## begin DATA FOR THIS TASK

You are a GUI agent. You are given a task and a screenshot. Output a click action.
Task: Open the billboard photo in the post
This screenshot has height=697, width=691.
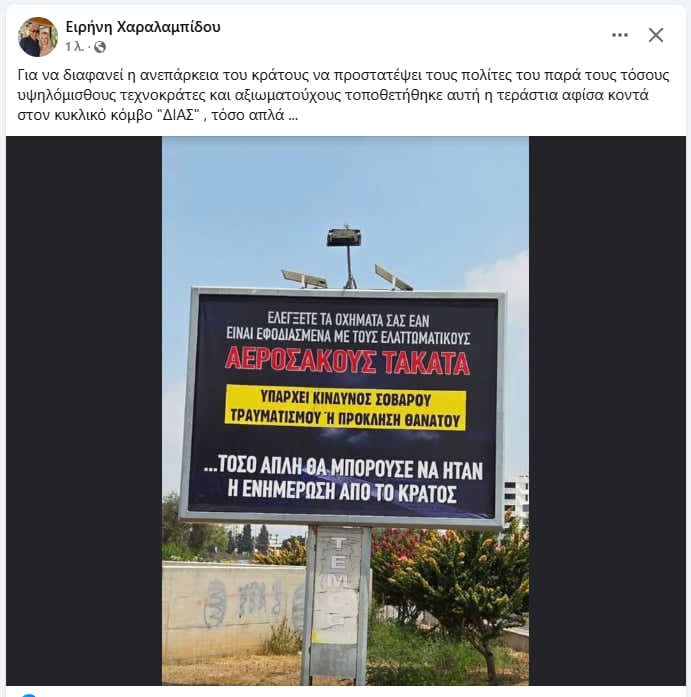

## end DATA FOR THIS TASK
## begin DATA FOR THIS TASK

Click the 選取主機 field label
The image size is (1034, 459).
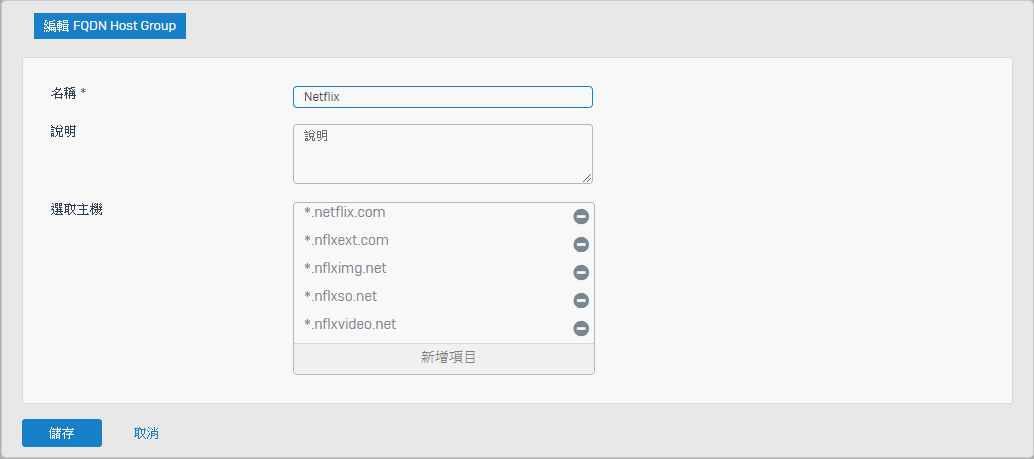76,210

## end DATA FOR THIS TASK
## begin DATA FOR THIS TASK

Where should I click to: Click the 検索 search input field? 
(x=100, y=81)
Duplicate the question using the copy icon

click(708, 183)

## end DATA FOR THIS TASK

Pull out each line of the rows above that contains the string "field". Case counts.

FINISHED TASK ▸
Click the 選取主機 field label
Where should I click to: Click the 検索 search input field? 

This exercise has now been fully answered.